To do
• 1. In the Dutch roll thread, swap "lethal" for "deadly" and give everything from "As I understood" down to "exactly the opposite.".
• 2. List the three names for the maneuver in the second sentence of the Dutch roll thread.
• 3. Write what comes next in the Dutch roll thread, picking up after its last sentence.

Article
☆ ☆ ☆ ☆

Dutch roll is an uncoupled aerodynamic response to aileron input, or upset about the vertical axis, between the vertical and lateral axes. The maneuver is a mexican hat dance, a polish fire drill, a dutch roll.

Capice?
 
Dutch rolls

Are we sure they aren't a kind of bread that is eaten in Delft?

Really, dutch rolls are a great coordination exercise. They are great for making every training minute count. Instead of just having your students fly straight and level to and from the practice area (and assuming they have no trouble holding straight and level), have them do dutch rolls.
 
Re: Dutch rolls

bobbysamd said:
Are we sure they aren't a kind of bread that is eaten in Delft?

----

Bobbysamd,

Have you ever been to Delft??

g'day
 
Not being quite satisfied with the explanations given so far, I took some time to research the matter myself. After all, my Dutch Roll training focused on how to get OUT of them.

As I understood it, a Dutch roll is a phenomenon, primarily of swept-wing aircraft, where oscillations of roll are out of phase with oscillations of yaw. In other words, it is yawing in one direction while rolling in the opposite, and not because you're controlling it that way. One of the reasons that it is emphasized in training is that left unchecked it can be lethal. Another is that the corrective action is not intuitive - - in fact it is exactly the opposite.

For a far better explanation, I offer this webpage:
Dutch Roll

For the connection-speed challenged (I feel for you, I used to be myself), I'll paste a couple of nuggets.

Dutch Roll - bill howell

Many swept wing aircraft suffer a dynamic instability problem known as Dutch Roll.

Dutch roll happens when the aircraft has relatively strong static lateral stability (usually due to the swept wings) and somewhat weak directional stability (relatively.) In a Dutch roll the aircraft begins to yaw due to a gust or other input. The yaw is slow damping out so the aircraft begins to roll before the yaw is stopped (due to the increased speed of the advancing wing and the increased lift due to the swept wing effect.)

By the time the yaw stops and begins to swing back toward zero slip the aircraft has developed a considerable roll rate and due to momentum plus the slip angle the aircraft continues to roll even once the nose has begun returning to the original slip angle.

Eventually the yaw overshoots the zero slip angle causing the wings to begin rolling back in the opposite direction.

The whole procedure repeats, sometimes with large motions, sometimes witch just a small churning motion. Like all dynamic stability problems, Dutch roll is much worse at high altitudes where the air is less dense.

☆ ☆ ☆ ☆

Data listing
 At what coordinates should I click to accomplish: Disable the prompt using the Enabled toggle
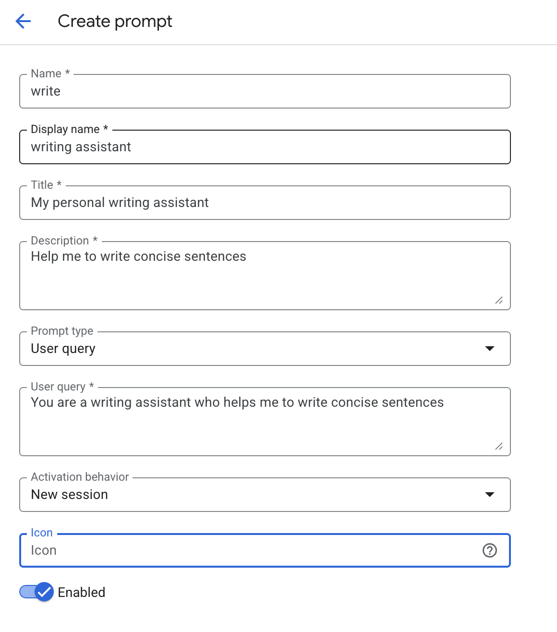[x=34, y=592]
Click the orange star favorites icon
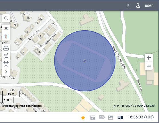The image size is (159, 123). 83,118
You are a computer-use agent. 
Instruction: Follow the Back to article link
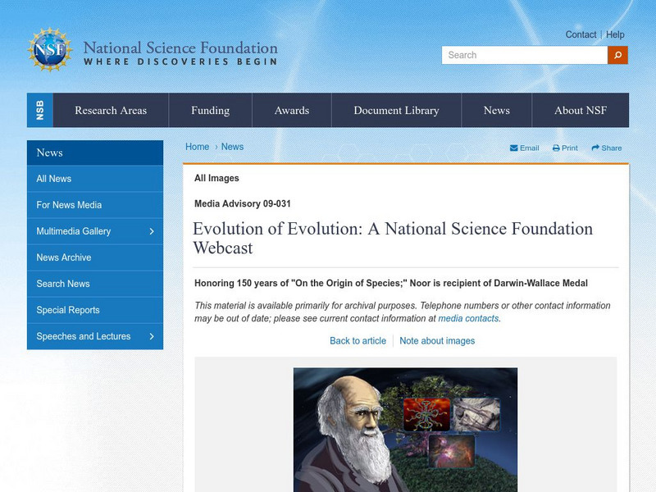pyautogui.click(x=358, y=341)
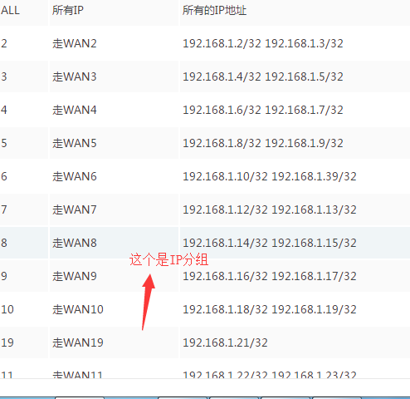This screenshot has height=399, width=410.
Task: Select the 走WAN10 group entry
Action: [205, 309]
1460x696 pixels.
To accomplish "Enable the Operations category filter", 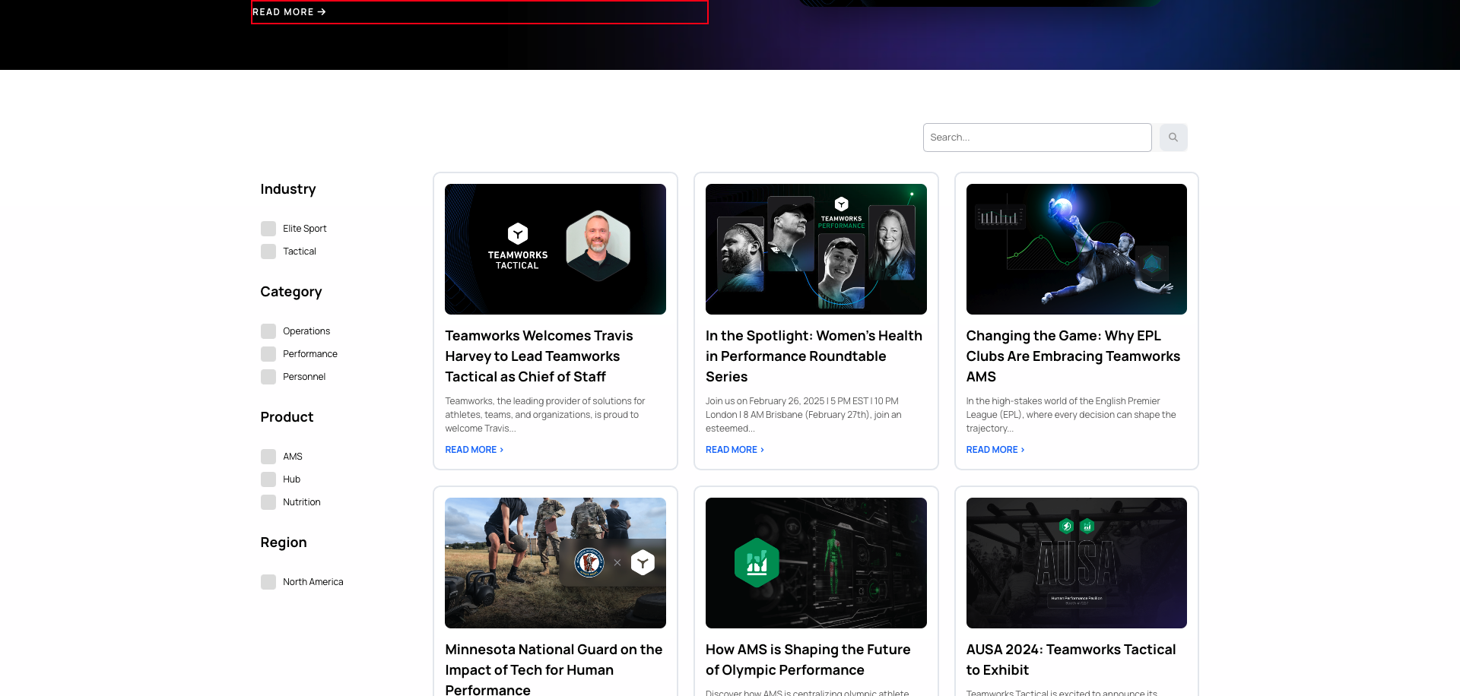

☆ ☆ ☆ ☆

Outputs by task
• 1.
As I understood it, a Dutch roll is a phenomenon, primarily of swept-wing aircraft, where oscillations of roll are out of phase with oscillations of yaw. In other words, it is yawing in one direction while rolling in the opposite, and not because you're controlling it that way. One of the reasons that it is emphasized in training is that left unchecked it can be deadly. Another is that the corrective action is not intuitive - - in fact it is exactly the opposite.

• 2.
mexican hat dance
polish fire drill
dutch roll

• 3.
Dutch roll is almost certain to happen in a jet aircraft if the Yaw dampener is turned off at high altitude. Therefore, the first thing to check if an aircraft begins to exhibit Dutch roll is that the Yaw Dampener is on. The pilot should then try to minimize the yawing oscillations by blocking the rudder pedals (i.e. hold the rudder pedals in the neutral position.) Next apply aileron (spoiler) control opposite to the roll. The best technique to use is short jabs of ailerons applied opposite to the roll. Try to give one quick jab on each cycle (i.e. turn the wheel toward the rising wing, then return it to neutral.) Finally accelerate to a higher speed, where directional stability will be better, or descend into more dense air, for the same reason.


This next guy says what I was thinking about the first several posts on this thread in a much more diplomatic way than I was prone to do. :)

Here's another example of terminology being used in error. I’d never thought this would need any discussion, however several computer forum exchanges within the past few months have delved into this subject and – in the words of one student of my acquaintance – “Wow, those guys must really be misinformed, huh?”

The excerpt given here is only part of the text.